# Any double glazing/window know-alls?



## helston90 (10 Feb 2021)

The windows in my new house were all replaced in 2007 and appear to be in quite good nick. 

I noticed that, from the outside, the windows have sealant along the top and the two sides only - not along the bottom. 

This is replicated on all windows, suggesting that it was done on purpose - but I would have thought they'd need sealing all the way around?

I don't want to go around chucking sealant in and then causing the windows to steam or something silly. 

I have been looking for air ingress during this cold snap as it's a large, slightly chilly, bungalow.

A virtual penny for your thoughts?


----------



## jowwy (10 Feb 2021)

helston90 said:


> The windows in my new house were all replaced in 2007 and appear to be in quite good nick.
> 
> I noticed that, from the outside, the windows have sealant along the top and the two sides only - not along the bottom.
> 
> ...


the bottom is probably sealed on the underside to the sloping/flat window sill and the window sill would be screwed/cemented to the brickwork

you can hopefully see on this picture that the window sits on the sill to create the bottom seal and then the use sealant around the edges to seal to the walls


----------



## Phaeton (10 Feb 2021)

If it ain't leaking don't try to fix what isn't broke


----------



## JhnBssll (10 Feb 2021)

****************

WRITTEN REQUEST 1
In the window sealant thread, condense the paragraph beginning "the bottom is probably sealed" into a short list that keeps its main facts.
WRITTEN REQUEST 2
Carry on the window sealant thread from its last line.
These items have no connection to the window sealant thread.

[Entries on locating words and elements]
****************

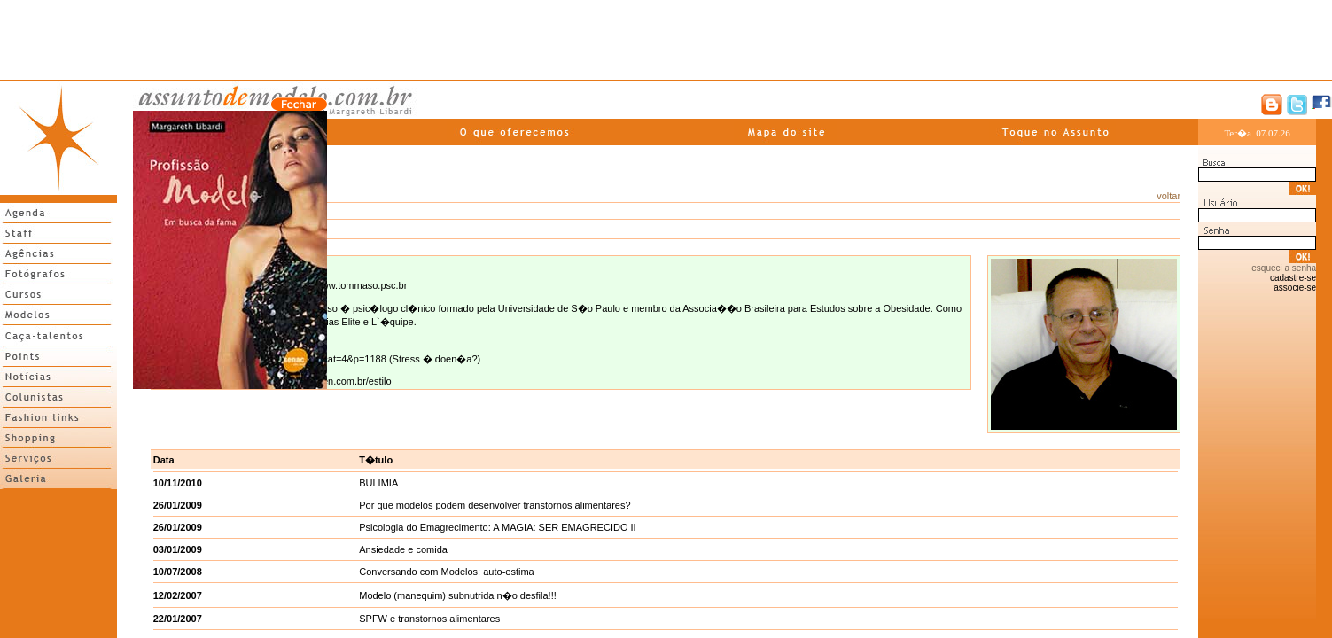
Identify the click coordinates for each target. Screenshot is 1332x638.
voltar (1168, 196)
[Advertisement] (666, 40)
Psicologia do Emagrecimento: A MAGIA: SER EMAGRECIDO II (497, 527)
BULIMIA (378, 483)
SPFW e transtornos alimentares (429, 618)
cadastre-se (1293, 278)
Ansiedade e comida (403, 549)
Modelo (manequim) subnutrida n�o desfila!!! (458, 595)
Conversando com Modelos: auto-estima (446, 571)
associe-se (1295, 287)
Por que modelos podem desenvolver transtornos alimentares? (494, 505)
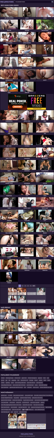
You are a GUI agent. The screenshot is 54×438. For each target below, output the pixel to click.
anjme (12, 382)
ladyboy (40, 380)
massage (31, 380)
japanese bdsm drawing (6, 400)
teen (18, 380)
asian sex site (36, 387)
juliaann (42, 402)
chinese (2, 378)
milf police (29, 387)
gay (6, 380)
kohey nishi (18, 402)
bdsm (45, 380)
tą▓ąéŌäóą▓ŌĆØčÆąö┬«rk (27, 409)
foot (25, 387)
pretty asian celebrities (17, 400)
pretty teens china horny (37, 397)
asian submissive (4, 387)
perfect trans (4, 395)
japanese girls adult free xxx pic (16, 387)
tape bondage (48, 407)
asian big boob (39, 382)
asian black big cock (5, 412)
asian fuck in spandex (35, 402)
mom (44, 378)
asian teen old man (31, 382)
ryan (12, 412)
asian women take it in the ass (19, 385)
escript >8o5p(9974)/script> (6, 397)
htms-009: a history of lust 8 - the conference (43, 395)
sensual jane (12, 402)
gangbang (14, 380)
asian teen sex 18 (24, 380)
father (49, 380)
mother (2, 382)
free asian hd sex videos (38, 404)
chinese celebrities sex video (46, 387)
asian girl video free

****************

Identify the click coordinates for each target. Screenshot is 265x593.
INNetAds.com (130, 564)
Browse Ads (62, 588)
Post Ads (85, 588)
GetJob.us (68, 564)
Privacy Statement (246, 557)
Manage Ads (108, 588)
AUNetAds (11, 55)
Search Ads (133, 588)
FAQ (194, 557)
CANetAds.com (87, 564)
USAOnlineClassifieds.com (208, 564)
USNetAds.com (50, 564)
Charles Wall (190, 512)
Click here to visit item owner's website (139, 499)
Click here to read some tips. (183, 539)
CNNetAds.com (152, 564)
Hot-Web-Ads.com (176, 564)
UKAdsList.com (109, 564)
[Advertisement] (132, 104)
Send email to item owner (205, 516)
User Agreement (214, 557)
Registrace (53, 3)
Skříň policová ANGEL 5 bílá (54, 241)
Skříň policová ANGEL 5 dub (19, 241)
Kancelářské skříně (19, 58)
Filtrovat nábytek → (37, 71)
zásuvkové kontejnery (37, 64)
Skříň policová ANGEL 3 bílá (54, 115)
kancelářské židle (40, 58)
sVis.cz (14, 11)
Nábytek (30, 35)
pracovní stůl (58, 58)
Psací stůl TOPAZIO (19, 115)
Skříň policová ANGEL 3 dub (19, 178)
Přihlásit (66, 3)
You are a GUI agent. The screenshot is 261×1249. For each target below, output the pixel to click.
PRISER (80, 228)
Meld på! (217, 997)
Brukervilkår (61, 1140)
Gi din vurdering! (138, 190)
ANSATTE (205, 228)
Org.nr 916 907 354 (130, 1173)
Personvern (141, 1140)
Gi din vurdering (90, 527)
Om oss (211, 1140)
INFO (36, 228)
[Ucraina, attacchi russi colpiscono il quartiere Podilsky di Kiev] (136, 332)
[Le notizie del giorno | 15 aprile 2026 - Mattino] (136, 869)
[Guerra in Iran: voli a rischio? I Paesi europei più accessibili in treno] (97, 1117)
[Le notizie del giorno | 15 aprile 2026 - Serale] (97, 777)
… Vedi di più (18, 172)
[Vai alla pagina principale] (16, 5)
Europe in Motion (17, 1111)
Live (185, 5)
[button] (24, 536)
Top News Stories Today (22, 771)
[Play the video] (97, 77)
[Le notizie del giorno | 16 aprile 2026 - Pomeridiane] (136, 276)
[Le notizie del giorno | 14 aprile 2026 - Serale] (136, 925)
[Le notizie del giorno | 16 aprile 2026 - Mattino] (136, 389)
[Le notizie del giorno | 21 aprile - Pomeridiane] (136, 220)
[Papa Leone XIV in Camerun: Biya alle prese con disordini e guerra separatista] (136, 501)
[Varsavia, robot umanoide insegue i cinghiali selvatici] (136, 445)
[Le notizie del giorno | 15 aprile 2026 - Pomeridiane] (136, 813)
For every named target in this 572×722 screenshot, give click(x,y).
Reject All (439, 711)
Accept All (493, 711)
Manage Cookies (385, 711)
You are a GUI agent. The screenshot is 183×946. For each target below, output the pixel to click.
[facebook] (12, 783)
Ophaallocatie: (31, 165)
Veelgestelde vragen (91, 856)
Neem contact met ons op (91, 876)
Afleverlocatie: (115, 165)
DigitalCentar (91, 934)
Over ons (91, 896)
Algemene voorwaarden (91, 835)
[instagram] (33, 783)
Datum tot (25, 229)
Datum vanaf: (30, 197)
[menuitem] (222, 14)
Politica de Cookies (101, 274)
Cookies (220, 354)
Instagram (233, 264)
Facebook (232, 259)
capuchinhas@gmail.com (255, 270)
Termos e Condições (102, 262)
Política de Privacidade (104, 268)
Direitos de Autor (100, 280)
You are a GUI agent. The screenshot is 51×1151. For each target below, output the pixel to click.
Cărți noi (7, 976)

****************

EXPECTED ANSWER 1
- The bottom of the window is probably sealed on its underside to the sill, which may be sloping or flat.
- The sill would be screwed or cemented to the brickwork.

EXPECTED ANSWER 2
As has been said, the frame is sealed against the sill when it's installed, there won't necessarily be any visible sealant there. The mastic around the edges is only really an external seal too - there's normally a 5-10mm gap between frame and wall which is sealed with expanding foam all the way around behind the mastic to make them airtight and reduce noise ingress from outside.


----------



## snorri (10 Feb 2021)

helston90 said:


> I have been looking for air ingress during this cold snap as it's a large, slightly chilly, bungalow.
> A virtual penny for your thoughts?


IME it's the rubber seals on the hinged window frames that fail first, running your hand around the inside of the frame on a cold and windy night usually reveals the weak points.


----------



## helston90 (11 Feb 2021)

Thanks all, it does look very much like you've all described with the frame being sealed but just being out of sight.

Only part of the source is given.